Imagen: paulbloms
Recupera la fe en la humanidad aquel que lee que un hombre devolvió un libro a una biblioteca cincuenta y dos años después de haberlo tomado prestado y que, además, la directora del centro aseguró que no habría multa alguna qué cobrarle al infractor, porque a lo mejor creyó que se trataba de un acto puramente literario aunque no dijera nada al respecto. Se trata de un jubilado, que bien hubiera podido argumentar en el juicio contra su propia conciencia cada una de las dieciocho mil novecientas ochenta noches, contando además las trece bisiestas, su falta de fe en la humanidad para no hacerlo, para dejar que aquel ejemplar, que por cierto ya había visto morir a su autor, además de una adaptación cinematográfica de sí mismo, muriera con él en su vieja biblioteca que ya era más suya que la vieja biblioteca de su memoria, a donde perteneció décadas atrás. Porque, imaginar que la biblioteca que recordaba el libro era la misma de hoy sería no tener fe en la humanidad y en la teoría de la evolución de los libros, así como creer que el libro todavía fuera el mismo que abandonó aquel lugar hace tanto tiempo.
Hago ahora mismo un paréntesis, porque no puedo evitar recordar que muchos de mis libros se quedaron en el camino, que algunos son compañeros caídos en el campo de batalla o están impresos ya en la memoria del mundo, así como que entre ellos se cuentan ejemplares que nadie sabe cómo llegaron allí, otros que sólo yo sé cómo lo hicieron y hasta algunos que nadie sabe que están allí o dónde es allí. Lo digo porque no quiero que vengan dentro de medio siglo los dueños o herederos de algo a reclamarlo o, peor aún, los que no lo son a robarlo. No quiero que cuando me muera los duendes de la inspiración se adjudiquen el mamotreto de manuscritos que tengo en aquel cajón, ni que alguna mujer afirme que le prometí mi fortuna de separadores de libros a cambio de sus encantos. Porque, quién que no haya querido robar no lo ha querido hasta el final. El ladrón, como el lector, tiene tiempo de sobra, se sabe.
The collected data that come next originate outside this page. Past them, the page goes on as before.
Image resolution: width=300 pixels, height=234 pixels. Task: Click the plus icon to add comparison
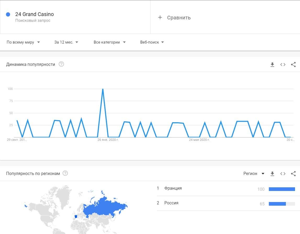coord(160,18)
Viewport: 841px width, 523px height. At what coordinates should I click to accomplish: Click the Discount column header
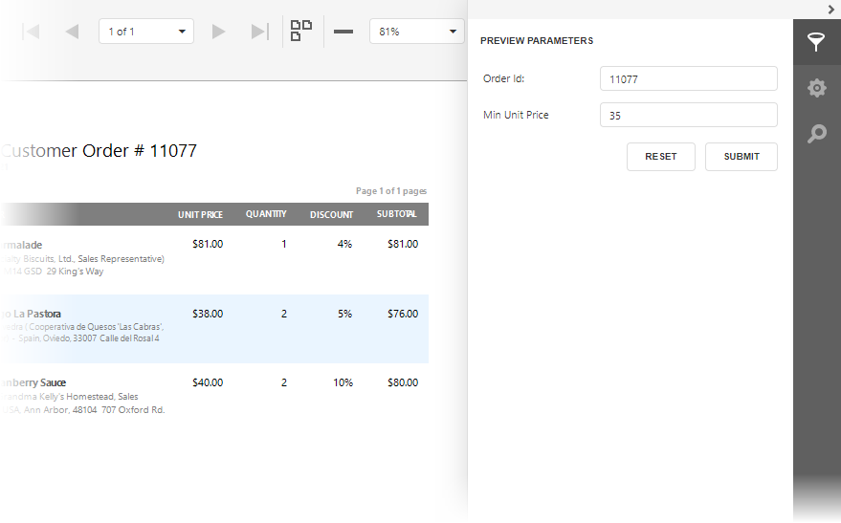coord(331,215)
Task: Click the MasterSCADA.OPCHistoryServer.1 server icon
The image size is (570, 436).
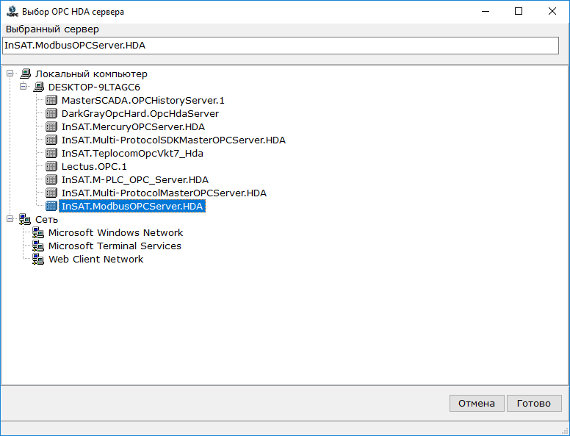Action: [x=51, y=100]
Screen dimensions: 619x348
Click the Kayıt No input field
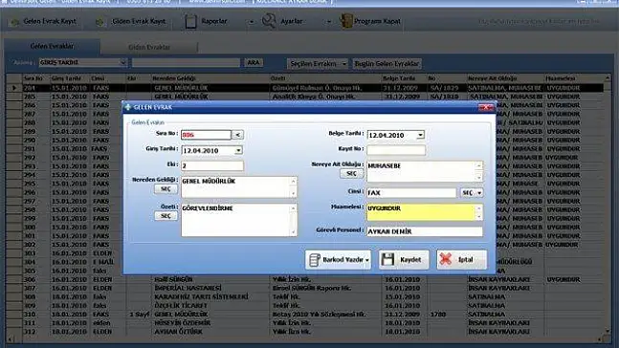click(x=396, y=150)
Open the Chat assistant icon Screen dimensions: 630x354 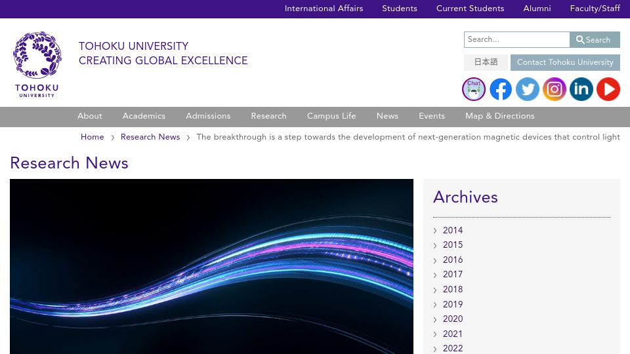474,89
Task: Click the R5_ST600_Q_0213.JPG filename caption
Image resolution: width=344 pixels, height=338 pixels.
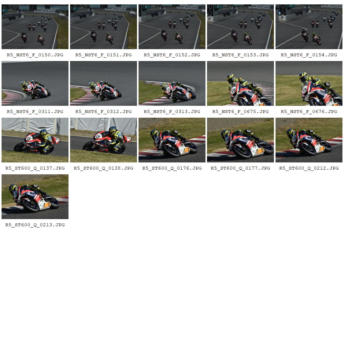Action: (35, 225)
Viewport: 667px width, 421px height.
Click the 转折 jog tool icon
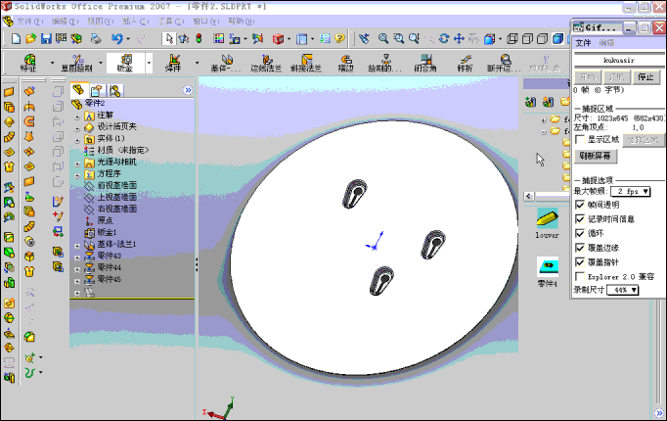(x=465, y=63)

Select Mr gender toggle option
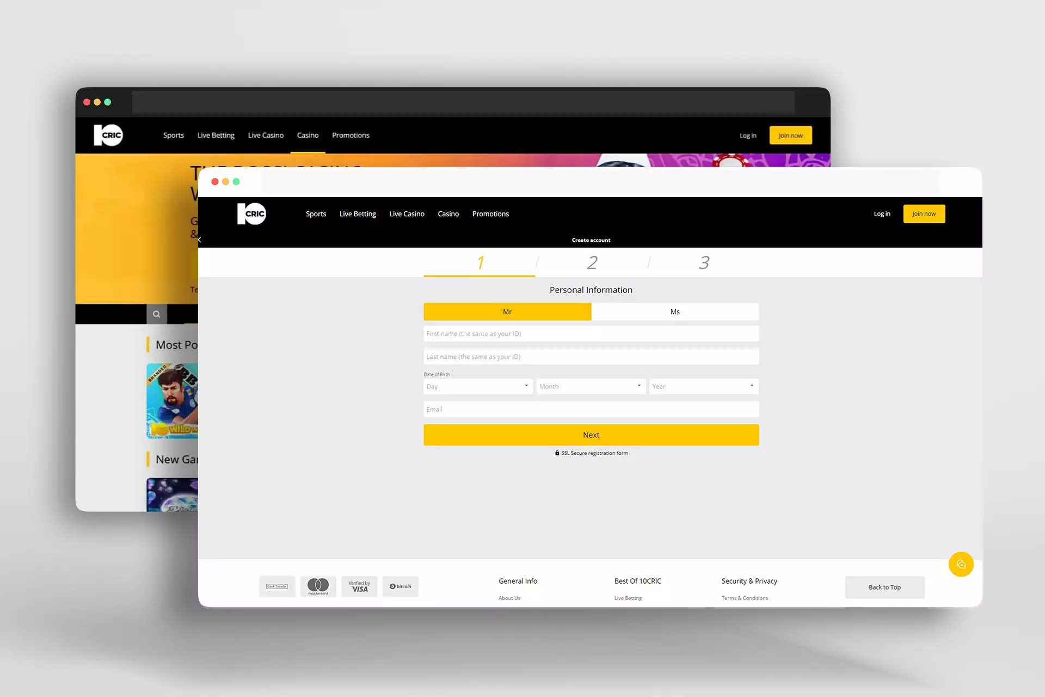(507, 311)
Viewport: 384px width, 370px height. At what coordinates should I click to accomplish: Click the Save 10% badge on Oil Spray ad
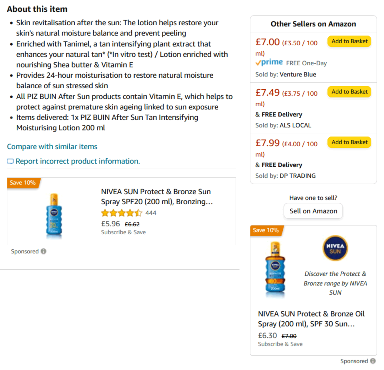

Y sí, volviendo a lo principal de esta historieta mal tejida, recupera la fe en la humanidad el que se entera de un acto de valentía tan genuino, pero la pierde el que se entera, y ni hablar del que lo vive, que a unos maestros indefensos los atacó la fuerza pública con gases lacrimógenos y agua a presión por el simple hecho de que marchaban hacia el aeropuerto principal del país protestando por sus pésimas condiciones de igualdad laboral y por su asqueroso sistema de salud. Pero ojalá fuera sólo eso, porque al fin y al cabo es más fácil de solucionar de lo que uno se imagina, aunque los del dinero no lo quieran, ojalá fuera sólo eso y no que, por ejemplo, alguien a quien mantenemos con nuestro dinero se atreva a lanzar un arma contundente contra personas de la tercera edad que sólo saben transmitir conocimientos y educar, o peor aún, que lo haga obedeciendo ciegamente a alguien que ni siquiera tiene rostro, porque tiene demasiados títulos académicos. Y hay algo más, para el que no lo vio. Un buen maestro siempre tiene algo qué mostrar. O si no que lo diga la máquina gigante que no pudo arremeter contra una mujer que la miró a los ojos y la hizo retroceder.